- **Problem statement**: Produce an exact copy of the listing.

(Supplied records Opens)

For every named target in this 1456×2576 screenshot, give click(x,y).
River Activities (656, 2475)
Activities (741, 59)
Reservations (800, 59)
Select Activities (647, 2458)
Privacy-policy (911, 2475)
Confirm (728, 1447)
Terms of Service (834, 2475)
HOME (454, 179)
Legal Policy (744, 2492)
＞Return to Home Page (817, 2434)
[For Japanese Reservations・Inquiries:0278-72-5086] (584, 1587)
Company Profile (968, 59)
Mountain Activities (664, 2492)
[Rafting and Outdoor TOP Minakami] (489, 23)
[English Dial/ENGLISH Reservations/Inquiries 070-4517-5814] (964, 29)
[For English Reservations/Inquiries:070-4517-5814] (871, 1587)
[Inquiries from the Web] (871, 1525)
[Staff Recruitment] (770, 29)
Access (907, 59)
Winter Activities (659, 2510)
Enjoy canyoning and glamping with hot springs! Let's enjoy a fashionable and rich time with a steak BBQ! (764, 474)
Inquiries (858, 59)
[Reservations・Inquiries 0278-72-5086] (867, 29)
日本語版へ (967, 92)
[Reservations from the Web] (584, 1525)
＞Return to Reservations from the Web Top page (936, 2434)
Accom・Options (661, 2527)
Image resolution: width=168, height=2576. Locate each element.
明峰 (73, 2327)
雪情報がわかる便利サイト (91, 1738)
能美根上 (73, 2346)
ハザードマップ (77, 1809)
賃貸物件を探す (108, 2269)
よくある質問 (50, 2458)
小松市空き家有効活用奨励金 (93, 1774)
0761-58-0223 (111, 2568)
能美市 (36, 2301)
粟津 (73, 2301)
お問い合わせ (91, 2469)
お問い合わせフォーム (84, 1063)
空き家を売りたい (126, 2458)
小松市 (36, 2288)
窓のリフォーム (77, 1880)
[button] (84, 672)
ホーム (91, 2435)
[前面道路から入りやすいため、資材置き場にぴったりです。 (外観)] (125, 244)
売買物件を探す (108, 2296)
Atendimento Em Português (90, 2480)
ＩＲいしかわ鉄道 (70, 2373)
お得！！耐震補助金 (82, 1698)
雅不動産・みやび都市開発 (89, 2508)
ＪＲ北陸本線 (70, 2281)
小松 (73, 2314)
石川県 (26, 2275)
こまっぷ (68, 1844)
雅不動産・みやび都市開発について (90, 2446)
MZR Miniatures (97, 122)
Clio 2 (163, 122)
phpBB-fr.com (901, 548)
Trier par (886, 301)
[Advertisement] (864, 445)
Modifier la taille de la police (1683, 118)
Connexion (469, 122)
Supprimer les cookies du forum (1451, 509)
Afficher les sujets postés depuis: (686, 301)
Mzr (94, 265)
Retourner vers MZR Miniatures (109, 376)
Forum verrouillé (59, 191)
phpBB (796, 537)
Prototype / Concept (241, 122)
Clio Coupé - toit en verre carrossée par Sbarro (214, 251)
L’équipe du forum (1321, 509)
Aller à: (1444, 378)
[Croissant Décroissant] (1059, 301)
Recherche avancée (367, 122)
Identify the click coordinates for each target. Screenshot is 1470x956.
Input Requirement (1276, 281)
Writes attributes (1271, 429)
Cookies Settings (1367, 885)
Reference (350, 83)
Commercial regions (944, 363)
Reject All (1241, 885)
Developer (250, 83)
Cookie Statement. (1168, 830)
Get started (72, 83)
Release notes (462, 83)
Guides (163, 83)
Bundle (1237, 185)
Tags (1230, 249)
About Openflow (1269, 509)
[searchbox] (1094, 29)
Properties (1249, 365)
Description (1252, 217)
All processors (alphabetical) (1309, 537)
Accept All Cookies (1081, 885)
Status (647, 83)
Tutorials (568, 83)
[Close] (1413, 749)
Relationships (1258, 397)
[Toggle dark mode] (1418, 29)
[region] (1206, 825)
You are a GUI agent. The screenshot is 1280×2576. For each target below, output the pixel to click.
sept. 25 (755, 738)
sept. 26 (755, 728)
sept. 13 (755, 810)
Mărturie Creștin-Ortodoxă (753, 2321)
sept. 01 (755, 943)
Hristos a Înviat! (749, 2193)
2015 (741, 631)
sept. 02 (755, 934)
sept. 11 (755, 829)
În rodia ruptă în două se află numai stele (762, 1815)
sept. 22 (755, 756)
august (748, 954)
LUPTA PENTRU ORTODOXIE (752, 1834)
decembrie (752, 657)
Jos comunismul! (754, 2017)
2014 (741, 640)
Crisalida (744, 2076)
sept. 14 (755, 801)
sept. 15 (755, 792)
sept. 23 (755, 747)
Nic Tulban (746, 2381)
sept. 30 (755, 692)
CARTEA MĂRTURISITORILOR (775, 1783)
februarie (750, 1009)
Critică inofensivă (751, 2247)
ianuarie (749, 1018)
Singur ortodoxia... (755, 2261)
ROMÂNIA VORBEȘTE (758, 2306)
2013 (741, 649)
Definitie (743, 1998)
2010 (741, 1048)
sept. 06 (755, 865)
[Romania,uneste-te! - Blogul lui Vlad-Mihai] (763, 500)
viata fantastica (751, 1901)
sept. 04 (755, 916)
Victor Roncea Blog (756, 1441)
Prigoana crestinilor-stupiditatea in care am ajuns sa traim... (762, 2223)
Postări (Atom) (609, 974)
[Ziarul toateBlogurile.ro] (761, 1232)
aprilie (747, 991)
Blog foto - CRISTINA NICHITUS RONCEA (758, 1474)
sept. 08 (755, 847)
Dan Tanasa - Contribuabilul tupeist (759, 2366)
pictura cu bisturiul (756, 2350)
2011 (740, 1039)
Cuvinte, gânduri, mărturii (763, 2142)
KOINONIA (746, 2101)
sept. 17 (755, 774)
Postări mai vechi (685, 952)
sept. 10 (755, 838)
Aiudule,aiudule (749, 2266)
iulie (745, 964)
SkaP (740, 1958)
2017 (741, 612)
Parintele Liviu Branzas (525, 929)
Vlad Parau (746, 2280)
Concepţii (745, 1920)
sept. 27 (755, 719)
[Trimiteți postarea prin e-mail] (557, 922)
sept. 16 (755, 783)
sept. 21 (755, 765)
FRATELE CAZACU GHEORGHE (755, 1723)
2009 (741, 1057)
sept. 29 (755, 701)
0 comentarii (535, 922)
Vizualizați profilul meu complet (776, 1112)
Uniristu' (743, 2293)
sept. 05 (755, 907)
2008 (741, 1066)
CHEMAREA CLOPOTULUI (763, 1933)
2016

(Supplied records Closes)

- **Task answer**:
For every named target in this 1456×2576 screenshot, give click(x,y).
River Activities (656, 2475)
Activities (741, 59)
Reservations (800, 59)
Select Activities (647, 2458)
Privacy-policy (911, 2475)
Confirm (728, 1447)
Terms of Service (834, 2475)
HOME (454, 179)
Legal Policy (744, 2492)
＞Return to Home Page (817, 2434)
[For Japanese Reservations・Inquiries:0278-72-5086] (584, 1587)
Company Profile (968, 59)
Mountain Activities (664, 2492)
[Rafting and Outdoor TOP Minakami] (489, 23)
[English Dial/ENGLISH Reservations/Inquiries 070-4517-5814] (964, 29)
[For English Reservations/Inquiries:070-4517-5814] (871, 1587)
[Inquiries from the Web] (871, 1525)
[Staff Recruitment] (770, 29)
Access (907, 59)
Winter Activities (659, 2510)
Enjoy canyoning and glamping with hot springs! Let's enjoy a fashionable and rich time with a steak BBQ! (764, 474)
Inquiries (858, 59)
[Reservations・Inquiries 0278-72-5086] (867, 29)
日本語版へ (967, 92)
[Reservations from the Web] (584, 1525)
＞Return to Reservations from the Web Top page (936, 2434)
Accom・Options (661, 2527)
Image resolution: width=168, height=2576. Locate each element.
明峰 (73, 2327)
雪情報がわかる便利サイト (91, 1738)
能美根上 (73, 2346)
ハザードマップ (77, 1809)
賃貸物件を探す (108, 2269)
よくある質問 (50, 2458)
小松市空き家有効活用奨励金 (93, 1774)
0761-58-0223 (111, 2568)
能美市 (36, 2301)
粟津 (73, 2301)
お問い合わせ (91, 2469)
お問い合わせフォーム (84, 1063)
空き家を売りたい (126, 2458)
小松市 (36, 2288)
窓のリフォーム (77, 1880)
[button] (84, 672)
ホーム (91, 2435)
[前面道路から入りやすいため、資材置き場にぴったりです。 (外観)] (125, 244)
売買物件を探す (108, 2296)
Atendimento Em Português (90, 2480)
ＩＲいしかわ鉄道 (70, 2373)
お得！！耐震補助金 (82, 1698)
雅不動産・みやび都市開発 (89, 2508)
ＪＲ北陸本線 (70, 2281)
小松 (73, 2314)
石川県 (26, 2275)
こまっぷ (68, 1844)
雅不動産・みやび都市開発について (90, 2446)
MZR Miniatures (97, 122)
Clio 2 (163, 122)
phpBB-fr.com (901, 548)
Trier par (886, 301)
[Advertisement] (864, 445)
Modifier la taille de la police (1683, 118)
Connexion (469, 122)
Supprimer les cookies du forum (1451, 509)
Afficher les sujets postés depuis: (686, 301)
Mzr (94, 265)
Retourner vers MZR Miniatures (109, 376)
Forum verrouillé (59, 191)
phpBB (796, 537)
Prototype / Concept (241, 122)
Clio Coupé - toit en verre carrossée par Sbarro (214, 251)
L’équipe du forum (1321, 509)
Aller à: (1444, 378)
[Croissant Décroissant] (1059, 301)
Recherche avancée (367, 122)
Identify the click coordinates for each target. Screenshot is 1470x956.
Input Requirement (1276, 281)
Writes attributes (1271, 429)
Cookies Settings (1367, 885)
Reference (350, 83)
Commercial regions (944, 363)
Reject All (1241, 885)
Developer (250, 83)
Cookie Statement. (1168, 830)
Get started (72, 83)
Release notes (462, 83)
Guides (163, 83)
Bundle (1237, 185)
Tags (1230, 249)
About Openflow (1269, 509)
[searchbox] (1094, 29)
Properties (1249, 365)
Description (1252, 217)
All processors (alphabetical) (1309, 537)
Accept All Cookies (1081, 885)
Status (647, 83)
Tutorials (568, 83)
[Close] (1413, 749)
Relationships (1258, 397)
[Toggle dark mode] (1418, 29)
[region] (1206, 825)
You are a GUI agent. The screenshot is 1280×2576. For each target below, output the pixel to click.
sept. 25 (755, 738)
sept. 26 (755, 728)
sept. 13 (755, 810)
Mărturie Creștin-Ortodoxă (753, 2321)
sept. 01 (755, 943)
Hristos a Înviat! (749, 2193)
2015 (741, 631)
sept. 02 (755, 934)
sept. 11 (755, 829)
În rodia ruptă în două se află numai stele (762, 1815)
sept. 22 (755, 756)
august (748, 954)
LUPTA PENTRU ORTODOXIE (752, 1834)
decembrie (752, 657)
Jos comunismul! (754, 2017)
2014 (741, 640)
Crisalida (744, 2076)
sept. 14 (755, 801)
sept. 15 (755, 792)
sept. 23 (755, 747)
Nic Tulban (746, 2381)
sept. 30 (755, 692)
CARTEA MĂRTURISITORILOR (775, 1783)
februarie (750, 1009)
Critică inofensivă (751, 2247)
ianuarie (749, 1018)
Singur ortodoxia... (755, 2261)
ROMÂNIA VORBEȘTE (758, 2306)
2013 (741, 649)
Definitie (743, 1998)
2010 (741, 1048)
sept. 06 (755, 865)
[Romania,uneste-te! - Blogul lui Vlad-Mihai] (763, 500)
viata fantastica (751, 1901)
sept. 04 (755, 916)
Victor Roncea Blog (756, 1441)
Prigoana crestinilor-stupiditatea in care am ajuns sa traim... (762, 2223)
Postări (Atom) (609, 974)
[Ziarul toateBlogurile.ro] (761, 1232)
aprilie (747, 991)
Blog foto - CRISTINA NICHITUS RONCEA (758, 1474)
sept. 08 (755, 847)
Dan Tanasa - Contribuabilul tupeist (759, 2366)
pictura cu bisturiul (756, 2350)
2011 (740, 1039)
Cuvinte, gânduri, mărturii (763, 2142)
KOINONIA (746, 2101)
sept. 17 (755, 774)
Postări mai vechi (685, 952)
sept. 10 (755, 838)
Aiudule,aiudule (749, 2266)
iulie (745, 964)
SkaP (740, 1958)
2017 (741, 612)
Parintele Liviu Branzas (525, 929)
Vlad Parau (746, 2280)
Concepţii (745, 1920)
sept. 27 (755, 719)
[Trimiteți postarea prin e-mail] (557, 922)
sept. 16 (755, 783)
sept. 21 (755, 765)
FRATELE CAZACU GHEORGHE (755, 1723)
2009 (741, 1057)
sept. 29 (755, 701)
0 comentarii (535, 922)
Vizualizați profilul meu complet (776, 1112)
Uniristu' (743, 2293)
sept. 05 (755, 907)
2008 (741, 1066)
CHEMAREA CLOPOTULUI (763, 1933)
2016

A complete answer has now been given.